- Born: 1943 Guantánamo, Cuba
- Died: December 27, 2004 (aged 60–61) Havana, Cuba
- Known for: Graphic design, Cuban film, political posters
- Style: Pop art, psychedelic art

= Alfredo Rostgaard =

Cuban artist

Alfredo Rostgaard (1943 - December 27, 2004) was a Cuban graphic designer and artist. He was one of the leading designers of revolutionary Cuban film and political posters through his work for the Instituto Cubano del Arte e Industria Cinematográficos (ICAIC), Organisation for Solidarity with the People of Africa, Asia and Latin America, Casa de las Americas, Comisión de Orientación Revolucionaria and other Cuban agencies.

== Early life and education ==
Born in Guantánamo in 1943, Rostgaard studied at the José Joaquín Tejada school of art in Santiago de Cuba.

== Art ==
He is one of the most prolific of the revolutionary designers that contributed to Cuba's massive output of posters during the mid 60s to mid 70s. In 1963 he was appointed artistic director of Mella, the magazine of the union of young communists. Rostgaard was a caricaturist for the magazine where he learned to mix humor and politics.

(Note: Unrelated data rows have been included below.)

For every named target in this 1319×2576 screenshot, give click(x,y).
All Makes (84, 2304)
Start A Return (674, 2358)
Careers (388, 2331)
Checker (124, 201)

After arriving in Havana in 1965, Rostgaard began designing posters for the ICAIC and became artistic director of OSPAAAL in 1966, where he resided for nine years. From 1975 he worked for the Union of Cuban Writers and Artists. He also designed book and magazine covers and layouts.

Rostgaard's work has been widely exhibited and he has won a number of awards for his designs.

=== Artistic style ===
Referencing pop art and psychedelic poster art, Rostgaard's work also includes figurative painting and Warhol-inspired commercial graphics. The majority of his designs are playful and fun, a product of the artist's ability to incorporate a sense of humor into sometimes very serious subjects.

Rostgaard died in Havana on December 27, 2004.